Earlier this year, Axel Petzold of University College London and several colleagues confirmed the preservation of neurocytoarchitecture in a 2,600-year-old Iron Age human skull excavated in Heslington, York, albeit via a different mechanism than the vitrification claimed by Petrone et al. Per Hayward, at least four recent papers have detected evidence of neurons in preserved ancient brains. It may be that there is more than one mechanism at work.
Thompson told bioarchaeologist Kristina Killgrove earlier this year that he doesn’t find the vaporization theory plausible, preferring his own alternate theory—based on skeletal and collagen evidence—that the victims at Herculaneum may have been essentially “baked” by lower-intensity heat, like roasting a joint in the oven. Even saponification (turning to soap) is not typical, per Hayward. She has scoured the literature on preserved brains, and of some 187 sources, only 9 percent described something akin to saponification—and only one of those had been chemically confirmed.

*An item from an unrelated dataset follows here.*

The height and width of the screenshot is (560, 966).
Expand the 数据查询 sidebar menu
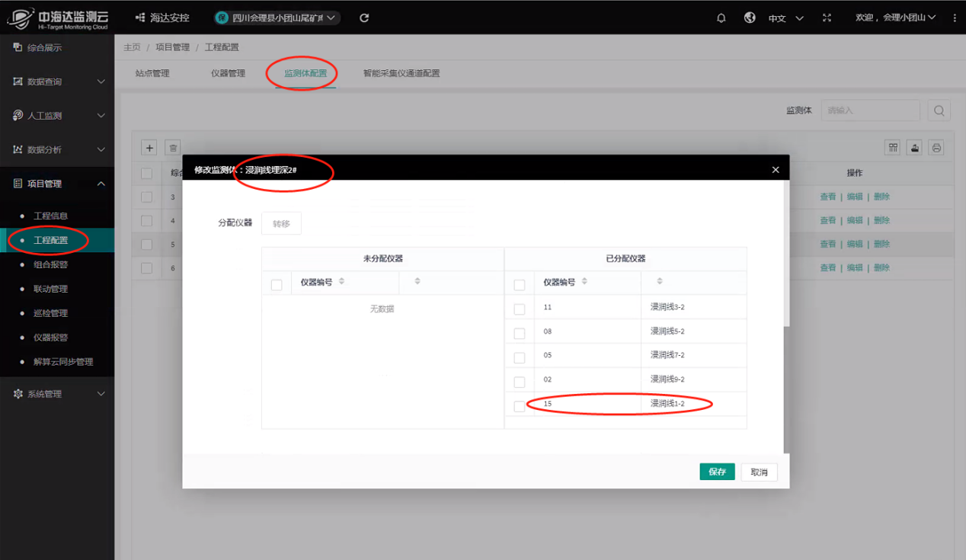[57, 82]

Thompson found this latest paper interesting, but also “frustrating,” particularly because the authors don’t include their raw data—just a list of the proteins and related gene expressions. “There needs to be greater information on the data the team have recovered and greater reference to previous published work,” he said. “This would show that preserved brains from archaeological and historical contexts are not actually that rare. I was more interested in knowing why brain material would preserve so well in this particular context, when the same team has argued repeatedly that the soft tissues of the victims of Herculaneum were completely vaporized. Herculaneum is such an interesting and complicated context for preservation that that aspect needs much more exploration.”
“It’s interesting that this one individual seems to have brain tissue preserved while all the other victims are alleged to have essentially vaporized.”
According to Hayward, two recent paleo-proteomic studies reported hundreds of proteins, whereas Petrone et al. recovered just nine. “I’d be curious to know why these nine proteins have been recovered and whether it’s anything to do with the way this brain was preserved,” she said. “It’s very hard to investigate that without access to the raw data.”
It’s not the first time data has been withheld in the field of ancient proteins, but Thompson, Hayward, and her University of Copenhagen colleague Matthew Collins all believe doing so is in the community’s long-term best interests. “When we analyze ancient proteomes, we typically only identify 3 percent of the queries the instruments are making,” Collins told Ars. “So when we publish a paper we release all of the raw data. It’s generally accessible and downloadable and others can come along with new software strategies and new analytical approaches which could reveal much more.”
One thing everyone can agree upon is that the fusion of forensic medicine and anthropology, along with new cutting-edge tools for imaging and analysis, is proving a boon to such studies. Collins cites the surge in personalized medicine, which brought high throughput genetic sequencing and proteomics into the mix. Add high resonance imaging technology well suited to analyzing ancient samples, and the result is a significant increase in the amount of research and resulting publications. There is also much more interdisciplinary collaboration. “We’re all bringing different methodologies and ideas to the table, because we realize that only if we collaborate together will we actually understand what’s going on in these studies,” said Collins.